ФРАГМЕНТ СТРАНИЦЫ:
┌──
На этом примере мы видим, что мы не только настоящее понимаем из прошлого, но и прошлое объясняем из настоящего, под одним однако условием, чтобы мы наблюдали довольно большой промежуток времени. Ибо если мы будем наблюдать только то, что происходит вокруг нас, то мы многого из того, что теперь происходит, не поймем. Наблюдая то, что происходит вокруг нас, мы не видим классов, а видим только отдельные лица и можем в самом деле поверить, что вся история делается отдельными людьми. Для того чтобы видеть исторический процесс, т. е. движение истории во всем его целом, нужно от него несколько обойти и взглянуть на него со стороны.

Итак суть истории заключается в развитии, т. е. в правильном изменении, человеческого общества. Ближайшей целью этого развития, той целью, которую мы сейчас можем видеть, является социализм, т. е. переход земли и всех ее произведений, а также всех орудий производства, фабрик, заводов и т. д. и всех средств перевозок, железных дорог и т. п., в руки тех, кто работает. Это — ближайшая цель. Но и этим конечно не кончается развитие человеческого общества. Что будет дальше, как будет развиваться социалистическое общество, этого мы пока предвидеть не можем. Но когда будут точно, хорошо известны законы, по которым человеческое общество развивается, то мы в состоянии будем предсказать ход человеческого развития не только ближайших лет, но и десятков, сотен лет. Не будем однако забираться так далеко, присмотримся лучше к тому, что есть и что было.
└──
ПОСТАВЛЕННАЯ ЗАДАЧА: Перепишите без изменений ту часть фрагмента страницы, что открывается словами с «Итак суть истории» и завершается словами «и что было.».

ИСХОДНЫЕ ДАННЫЕ:
┌──
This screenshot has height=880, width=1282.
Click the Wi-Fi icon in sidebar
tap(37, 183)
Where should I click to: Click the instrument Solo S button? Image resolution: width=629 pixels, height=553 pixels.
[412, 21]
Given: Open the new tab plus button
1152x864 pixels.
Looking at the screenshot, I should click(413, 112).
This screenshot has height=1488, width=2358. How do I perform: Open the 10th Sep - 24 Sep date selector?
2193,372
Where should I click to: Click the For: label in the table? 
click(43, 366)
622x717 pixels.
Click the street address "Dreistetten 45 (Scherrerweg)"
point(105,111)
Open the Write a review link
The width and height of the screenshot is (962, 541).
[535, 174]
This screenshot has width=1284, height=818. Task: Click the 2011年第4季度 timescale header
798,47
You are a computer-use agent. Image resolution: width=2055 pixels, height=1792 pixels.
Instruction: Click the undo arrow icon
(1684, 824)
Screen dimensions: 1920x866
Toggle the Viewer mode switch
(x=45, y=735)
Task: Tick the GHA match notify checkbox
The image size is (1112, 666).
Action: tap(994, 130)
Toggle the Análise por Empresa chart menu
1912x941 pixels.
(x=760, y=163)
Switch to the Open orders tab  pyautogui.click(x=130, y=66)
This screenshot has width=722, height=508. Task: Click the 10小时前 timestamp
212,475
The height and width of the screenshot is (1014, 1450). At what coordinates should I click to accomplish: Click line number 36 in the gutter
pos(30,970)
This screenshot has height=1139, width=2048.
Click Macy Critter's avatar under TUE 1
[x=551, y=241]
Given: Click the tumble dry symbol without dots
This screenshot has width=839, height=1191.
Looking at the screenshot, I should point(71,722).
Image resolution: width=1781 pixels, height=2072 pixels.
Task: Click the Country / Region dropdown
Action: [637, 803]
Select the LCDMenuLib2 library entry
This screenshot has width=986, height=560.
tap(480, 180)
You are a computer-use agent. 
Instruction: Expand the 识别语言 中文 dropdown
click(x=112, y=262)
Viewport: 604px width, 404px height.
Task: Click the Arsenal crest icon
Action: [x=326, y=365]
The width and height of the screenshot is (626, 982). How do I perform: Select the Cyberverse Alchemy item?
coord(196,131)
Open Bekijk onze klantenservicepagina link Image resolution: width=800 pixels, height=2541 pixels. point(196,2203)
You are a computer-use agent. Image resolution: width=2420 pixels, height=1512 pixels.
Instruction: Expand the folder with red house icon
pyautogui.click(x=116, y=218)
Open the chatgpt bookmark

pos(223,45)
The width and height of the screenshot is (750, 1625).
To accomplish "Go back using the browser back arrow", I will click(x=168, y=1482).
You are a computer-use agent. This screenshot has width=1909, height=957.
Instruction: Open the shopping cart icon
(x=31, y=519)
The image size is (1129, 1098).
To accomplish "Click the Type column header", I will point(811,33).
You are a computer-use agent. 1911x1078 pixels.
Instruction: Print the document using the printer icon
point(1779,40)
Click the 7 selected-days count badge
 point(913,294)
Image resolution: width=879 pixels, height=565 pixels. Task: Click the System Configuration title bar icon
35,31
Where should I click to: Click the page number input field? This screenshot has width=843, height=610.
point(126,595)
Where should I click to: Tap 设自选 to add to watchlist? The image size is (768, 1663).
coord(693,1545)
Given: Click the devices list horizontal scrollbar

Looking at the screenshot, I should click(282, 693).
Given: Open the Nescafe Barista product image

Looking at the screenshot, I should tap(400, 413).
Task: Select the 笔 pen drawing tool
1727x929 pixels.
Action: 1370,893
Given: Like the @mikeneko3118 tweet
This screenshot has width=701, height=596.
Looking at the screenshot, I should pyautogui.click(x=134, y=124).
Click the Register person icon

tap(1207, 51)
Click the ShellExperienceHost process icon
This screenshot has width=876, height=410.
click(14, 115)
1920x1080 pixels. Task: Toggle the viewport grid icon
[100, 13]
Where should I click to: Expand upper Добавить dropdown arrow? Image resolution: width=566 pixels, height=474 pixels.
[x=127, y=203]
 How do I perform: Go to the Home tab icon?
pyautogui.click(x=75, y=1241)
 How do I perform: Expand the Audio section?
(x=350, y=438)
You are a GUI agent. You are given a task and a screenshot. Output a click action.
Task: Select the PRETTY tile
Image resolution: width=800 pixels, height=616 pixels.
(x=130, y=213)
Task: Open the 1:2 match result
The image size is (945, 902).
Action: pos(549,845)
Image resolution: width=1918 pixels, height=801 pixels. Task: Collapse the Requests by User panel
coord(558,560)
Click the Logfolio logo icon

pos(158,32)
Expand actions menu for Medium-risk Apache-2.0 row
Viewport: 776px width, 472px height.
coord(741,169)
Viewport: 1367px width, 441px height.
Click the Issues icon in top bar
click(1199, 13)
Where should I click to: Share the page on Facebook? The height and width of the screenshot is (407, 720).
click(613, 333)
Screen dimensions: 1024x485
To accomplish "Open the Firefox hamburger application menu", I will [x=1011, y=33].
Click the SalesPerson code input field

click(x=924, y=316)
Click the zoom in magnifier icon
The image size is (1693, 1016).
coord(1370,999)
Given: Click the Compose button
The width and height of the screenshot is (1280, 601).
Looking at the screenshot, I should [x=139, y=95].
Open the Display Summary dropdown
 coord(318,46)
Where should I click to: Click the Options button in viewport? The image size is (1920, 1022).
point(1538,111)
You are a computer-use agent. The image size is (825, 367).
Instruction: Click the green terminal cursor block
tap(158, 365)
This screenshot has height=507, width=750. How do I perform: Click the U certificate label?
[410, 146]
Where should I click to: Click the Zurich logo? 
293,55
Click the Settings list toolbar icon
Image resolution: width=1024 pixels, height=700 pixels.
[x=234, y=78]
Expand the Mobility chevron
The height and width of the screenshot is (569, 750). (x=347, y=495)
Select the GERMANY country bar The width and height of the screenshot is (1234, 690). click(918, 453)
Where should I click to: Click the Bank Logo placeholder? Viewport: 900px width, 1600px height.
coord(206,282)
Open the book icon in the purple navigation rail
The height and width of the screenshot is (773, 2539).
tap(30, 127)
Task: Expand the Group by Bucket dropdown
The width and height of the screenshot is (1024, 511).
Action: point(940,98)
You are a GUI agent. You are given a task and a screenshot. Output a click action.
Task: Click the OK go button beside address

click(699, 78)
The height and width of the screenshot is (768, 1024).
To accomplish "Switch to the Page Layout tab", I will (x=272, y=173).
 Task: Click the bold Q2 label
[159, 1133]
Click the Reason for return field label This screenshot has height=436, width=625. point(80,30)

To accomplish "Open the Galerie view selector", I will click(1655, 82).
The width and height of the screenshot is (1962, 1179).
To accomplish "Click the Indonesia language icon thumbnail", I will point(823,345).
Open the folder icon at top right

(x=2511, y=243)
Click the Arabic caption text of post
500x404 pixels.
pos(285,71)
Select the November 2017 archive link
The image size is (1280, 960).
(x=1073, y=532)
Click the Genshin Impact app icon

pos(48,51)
└──
РЕШЕНИЕ ЗАДАЧИ:
Итак суть истории заключается в развитии, т. е. в правильном изменении, человеческого общества. Ближайшей целью этого развития, той целью, которую мы сейчас можем видеть, является социализм, т. е. переход земли и всех ее произведений, а также всех орудий производства, фабрик, заводов и т. д. и всех средств перевозок, железных дорог и т. п., в руки тех, кто работает. Это — ближайшая цель. Но и этим конечно не кончается развитие человеческого общества. Что будет дальше, как будет развиваться социалистическое общество, этого мы пока предвидеть не можем. Но когда будут точно, хорошо известны законы, по которым человеческое общество развивается, то мы в состоянии будем предсказать ход человеческого развития не только ближайших лет, но и десятков, сотен лет. Не будем однако забираться так далеко, присмотримся лучше к тому, что есть и что было.